__Task requirements__. Swap "region" for "country" in the items that begin at the line containing "This screenshot has width=1372, height=892." and stop after the line containing "Action: click(317, 865)", and give those lines again with nothing else changed. Leave the pictures out of the answer.

— Start Material provided —

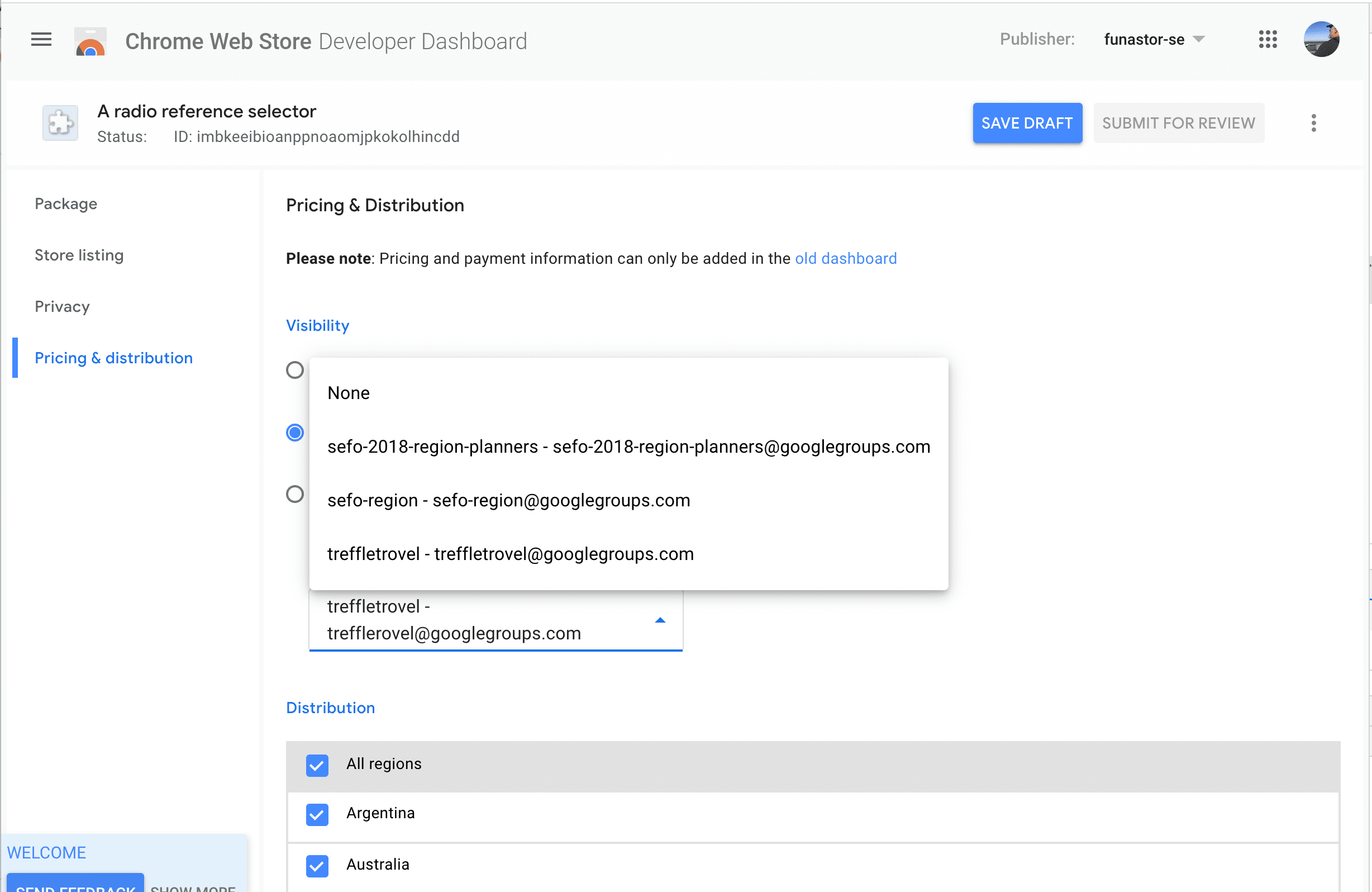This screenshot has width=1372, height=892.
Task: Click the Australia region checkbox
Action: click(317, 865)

— End Material provided —
— Start Material provided —

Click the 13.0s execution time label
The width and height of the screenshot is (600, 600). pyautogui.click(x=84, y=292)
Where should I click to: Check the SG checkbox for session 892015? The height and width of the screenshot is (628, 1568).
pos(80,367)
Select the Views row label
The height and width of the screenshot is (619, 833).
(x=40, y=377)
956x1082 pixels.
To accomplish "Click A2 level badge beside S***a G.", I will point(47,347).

— End Material provided —

__Full output__.
This screenshot has width=1372, height=892.
Task: Click the Australia country checkbox
Action: click(317, 865)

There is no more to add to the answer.